» **TEXT FOR ANALYSIS**:

+---+

Some might assume that al-Zawahiri’s death and the decline of al-Qaeda over the past two decades means that nuclear terrorism threats are no longer a concern. Or people may think that the apocalyptic ideology and rhetoric that provided the justification for al-Qaeda’s nuclear ambitions are unique to Islamic jihadism. Those would be wrong conclusions.

This type of extreme, apocalyptic thinking exists among domestic terrorists in the United States today and needs more attention. There is a growing threat of politically motivated violent extremists in the United States, and some of those domestic extremists have ambitions similar to al-Qaeda’s. These extremists, often known as accelerationists, view societal collapse as inevitable and seek to ignite a “total revolution” that would level the existing system of governance.

+---+

» **EXERCISE REQUIREMENTS**:
[a] From the passage on nuclear terrorism, return the part that begins at the words "Some might assume" and stops after the words "system of governance.".
[b] According to the passage on nuclear terrorism, what name is often given to the domestic extremists who view societal collapse as inevitable?

(Records from a collection)
+---+

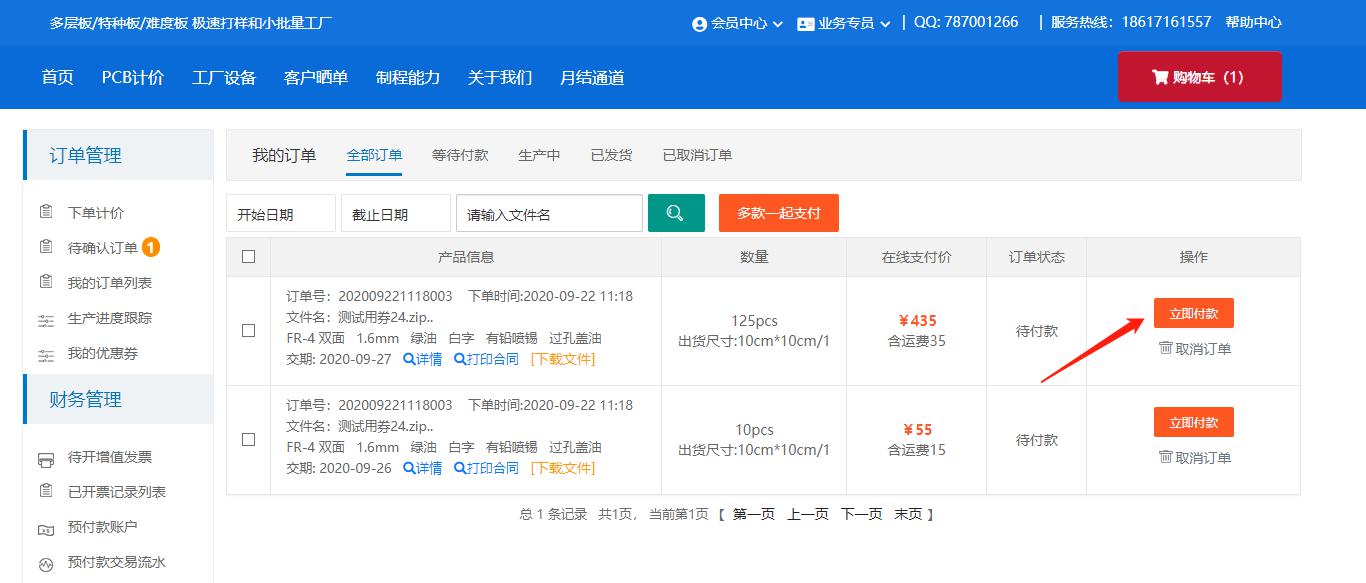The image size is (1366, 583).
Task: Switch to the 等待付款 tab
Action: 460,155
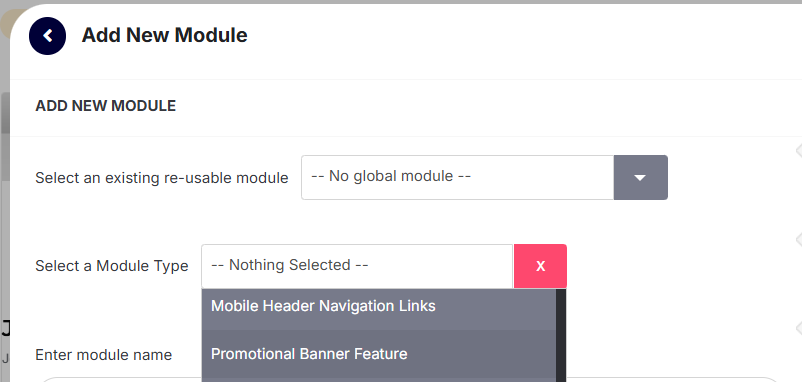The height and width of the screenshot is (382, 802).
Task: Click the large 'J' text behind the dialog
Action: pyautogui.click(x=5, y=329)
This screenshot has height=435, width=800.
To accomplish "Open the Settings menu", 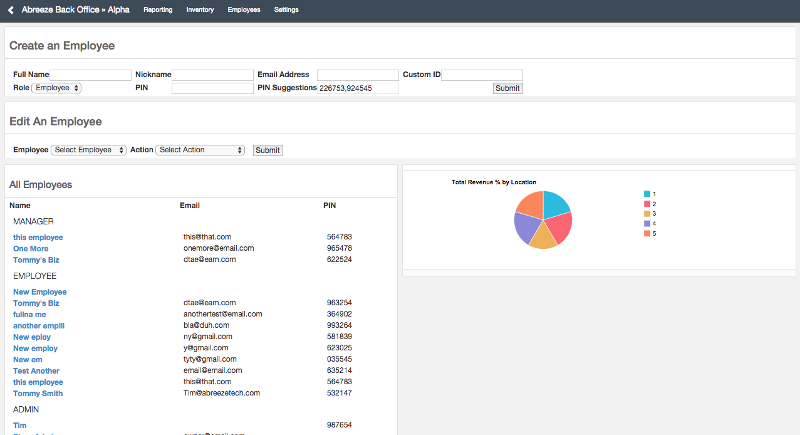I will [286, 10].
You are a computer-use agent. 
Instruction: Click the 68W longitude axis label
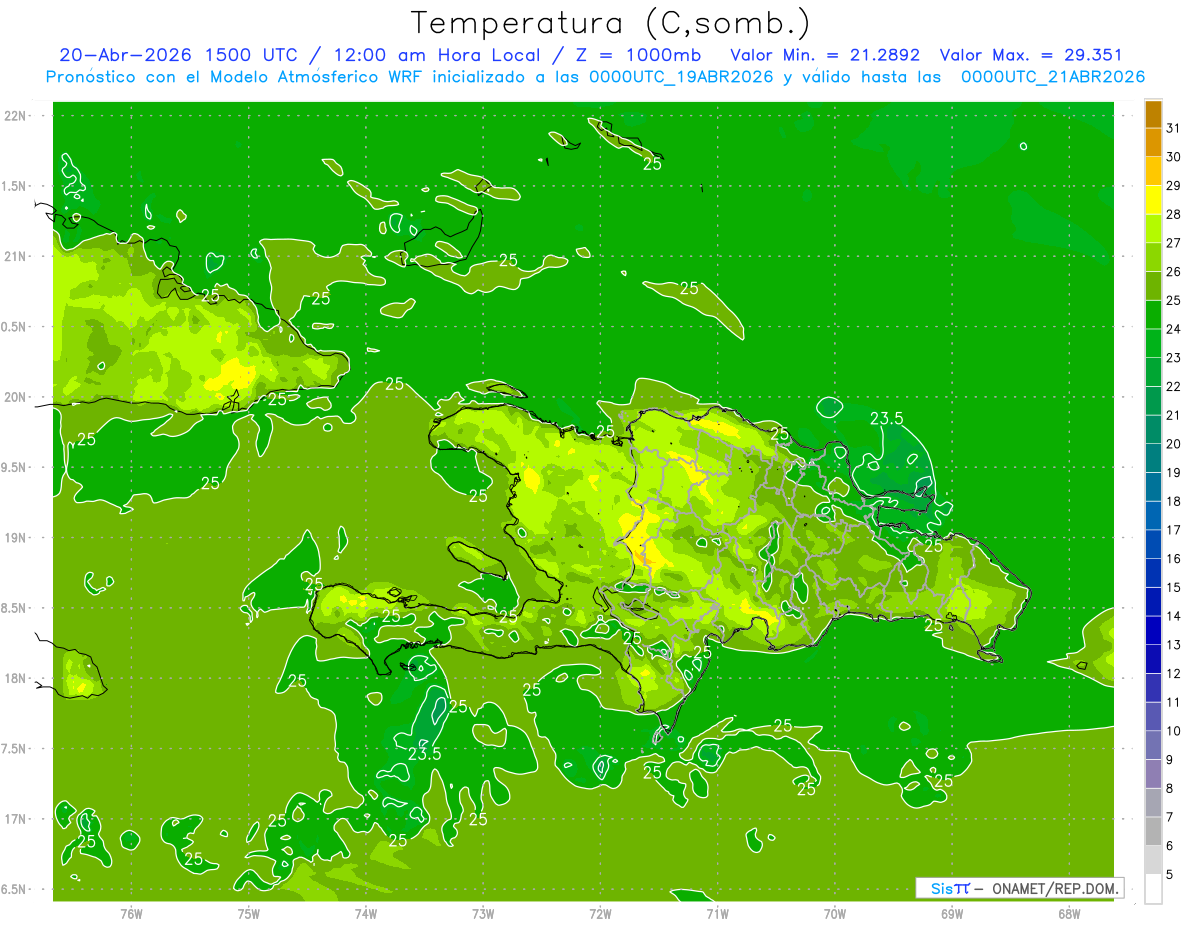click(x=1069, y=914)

+---+

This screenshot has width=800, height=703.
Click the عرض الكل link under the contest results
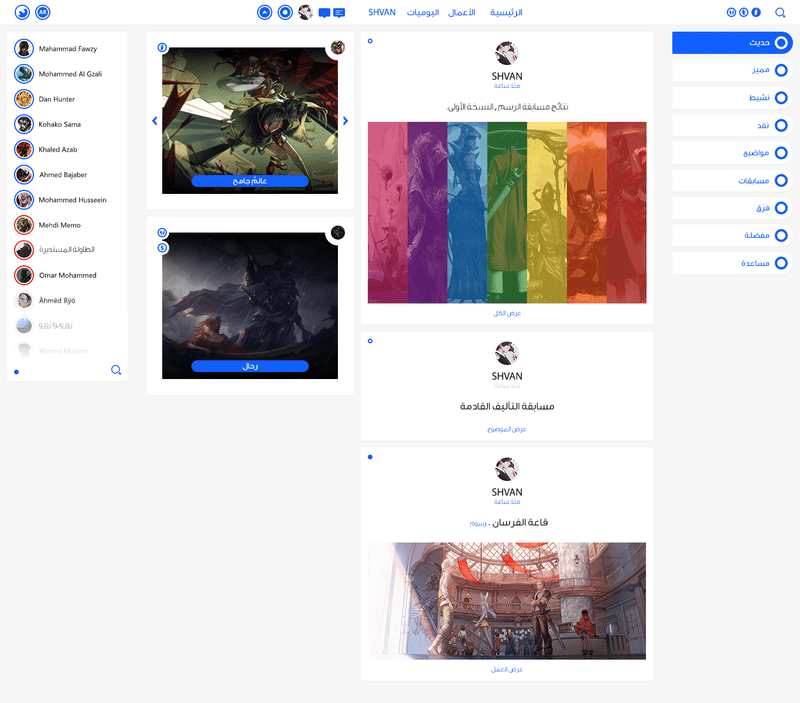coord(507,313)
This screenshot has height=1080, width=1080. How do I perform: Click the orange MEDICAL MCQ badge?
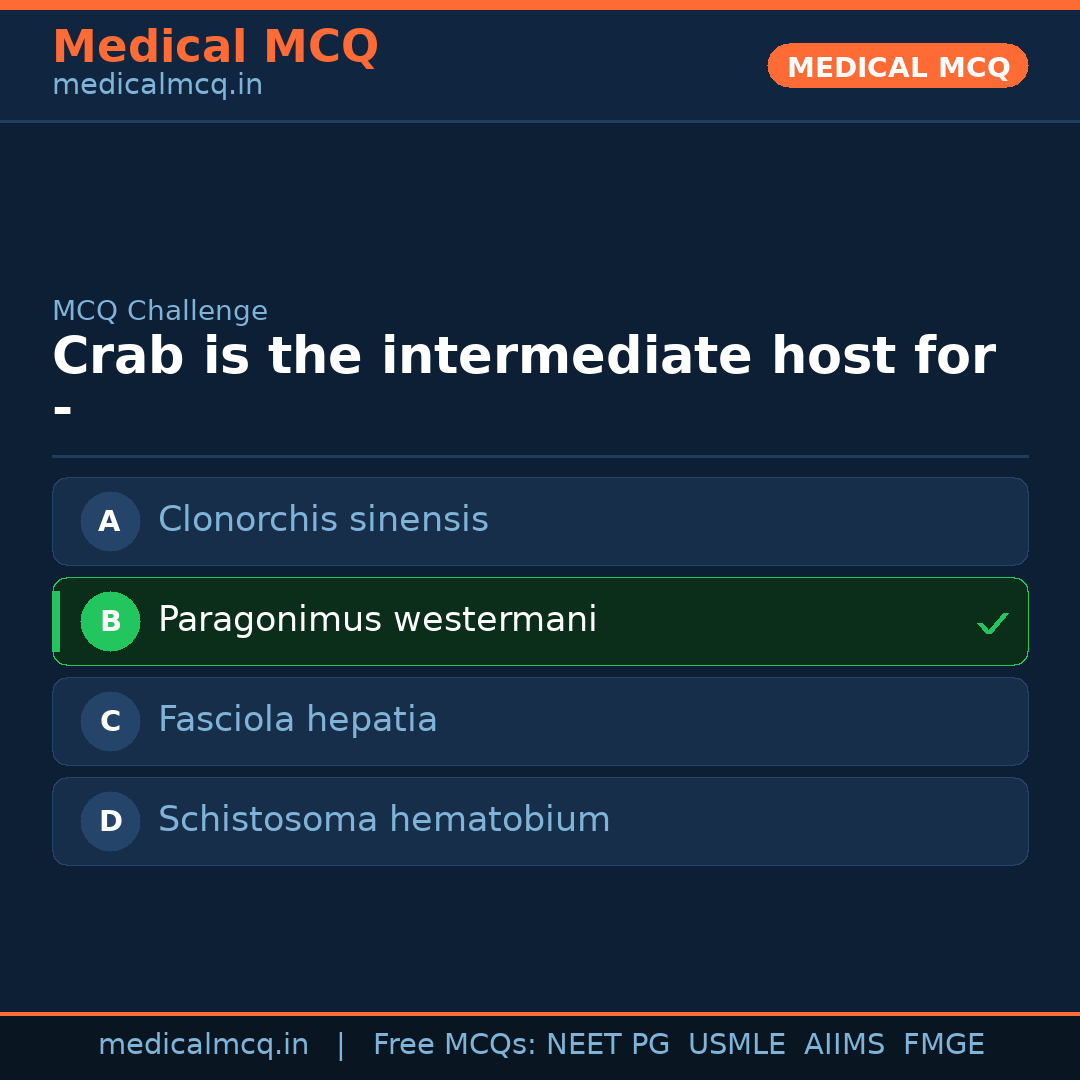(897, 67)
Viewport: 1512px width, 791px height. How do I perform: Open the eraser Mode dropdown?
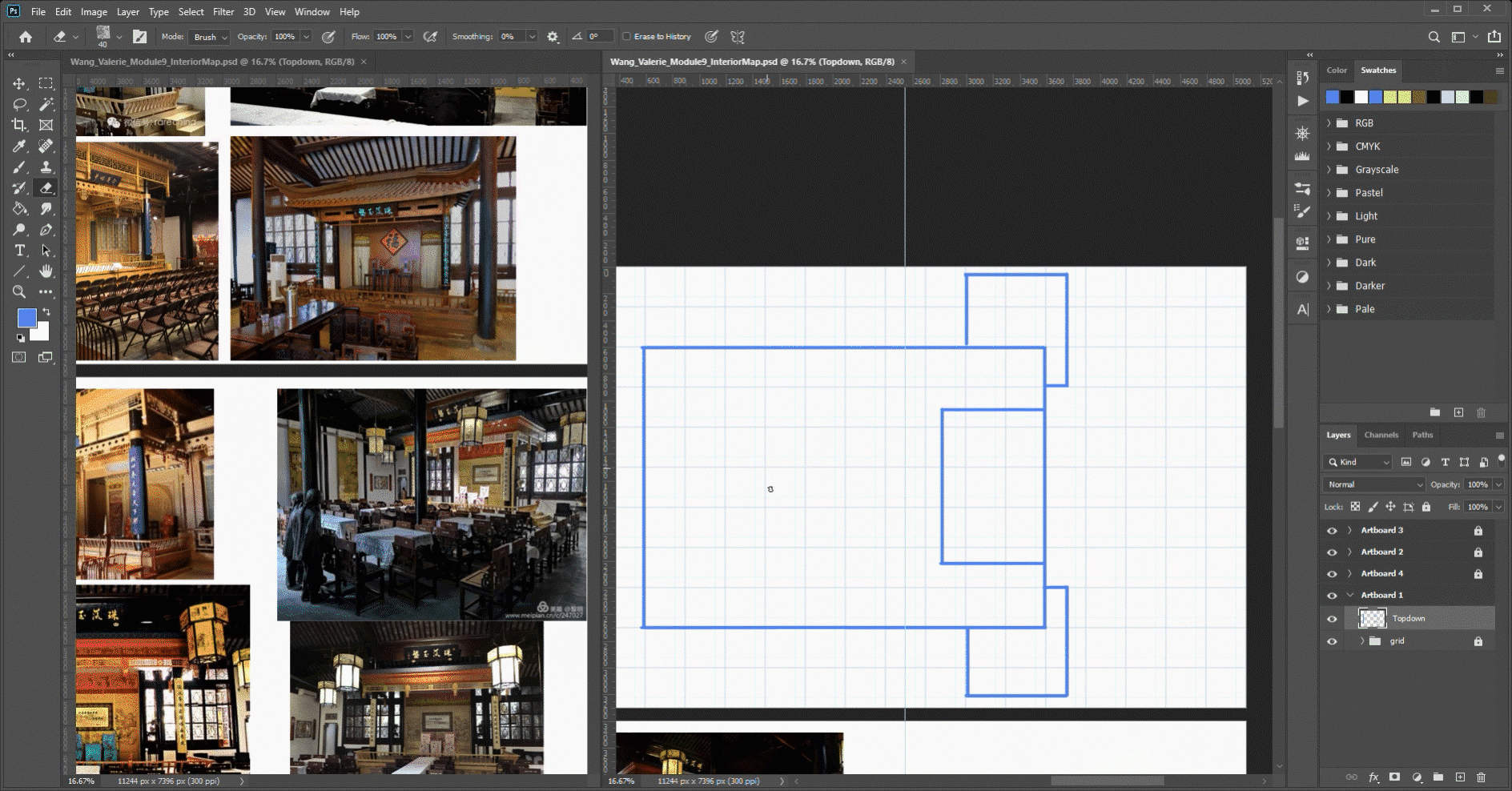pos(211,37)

+---+

» **OUTPUTS BY TASK**:
[a]
Some might assume that al-Zawahiri’s death and the decline of al-Qaeda over the past two decades means that nuclear terrorism threats are no longer a concern. Or people may think that the apocalyptic ideology and rhetoric that provided the justification for al-Qaeda’s nuclear ambitions are unique to Islamic jihadism. Those would be wrong conclusions.

This type of extreme, apocalyptic thinking exists among domestic terrorists in the United States today and needs more attention. There is a growing threat of politically motivated violent extremists in the United States, and some of those domestic extremists have ambitions similar to al-Qaeda’s. These extremists, often known as accelerationists, view societal collapse as inevitable and seek to ignite a “total revolution” that would level the existing system of governance.

[b] Accelerationists.